- **Problem requirements**
Rewrite the items below with "greyed" changed to "grayed" and nothing else altered. Omit the pictures from your answer.

- **Data section**

· · · · ·

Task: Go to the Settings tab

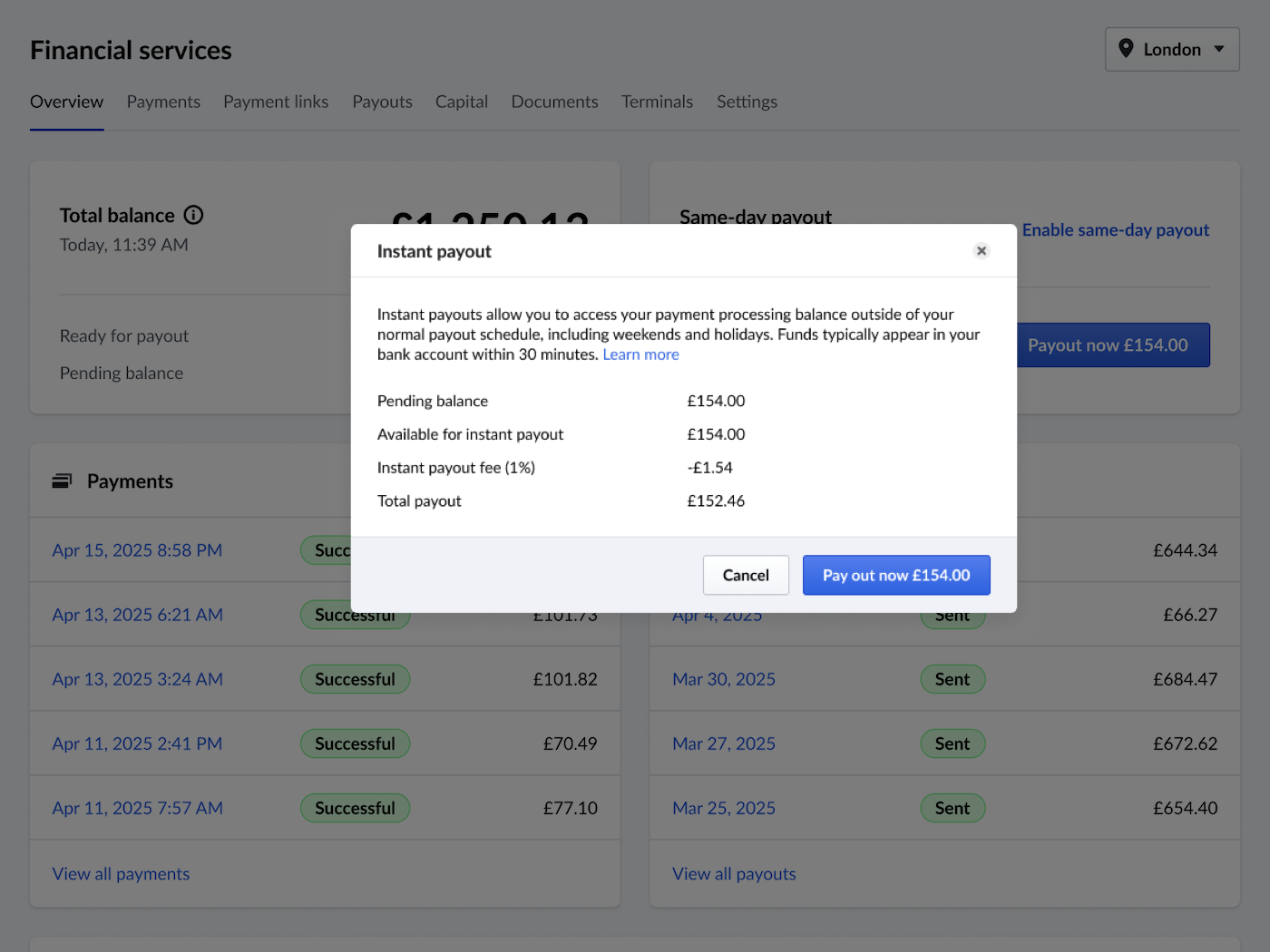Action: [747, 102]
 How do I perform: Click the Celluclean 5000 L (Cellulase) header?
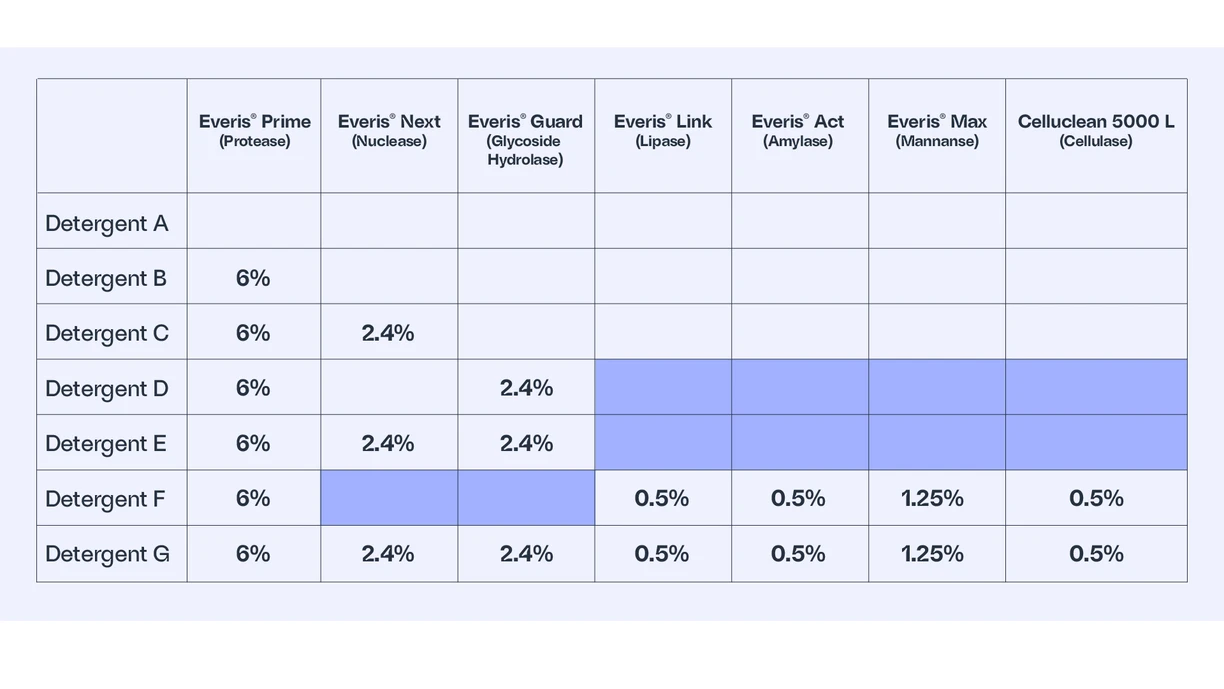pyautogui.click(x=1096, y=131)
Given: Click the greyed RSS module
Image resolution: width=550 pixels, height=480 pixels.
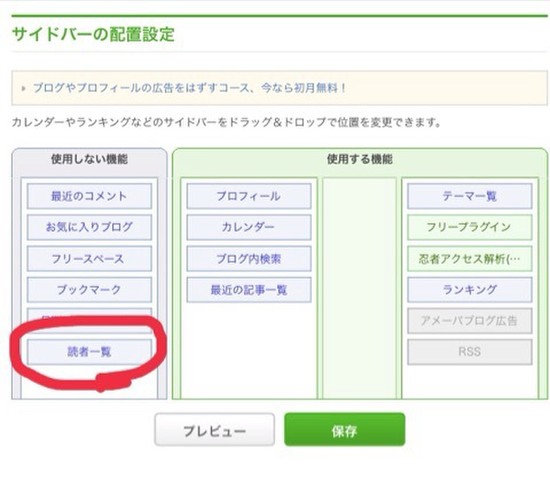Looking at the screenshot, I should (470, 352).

· · · · ·

- **Written response**
Task: Go to the Settings tab

Action: [747, 102]
 How do I perform: Click the Celluclean 5000 L (Cellulase) header?
pyautogui.click(x=1096, y=131)
Given: Click the grayed RSS module
Image resolution: width=550 pixels, height=480 pixels.
Looking at the screenshot, I should (470, 352).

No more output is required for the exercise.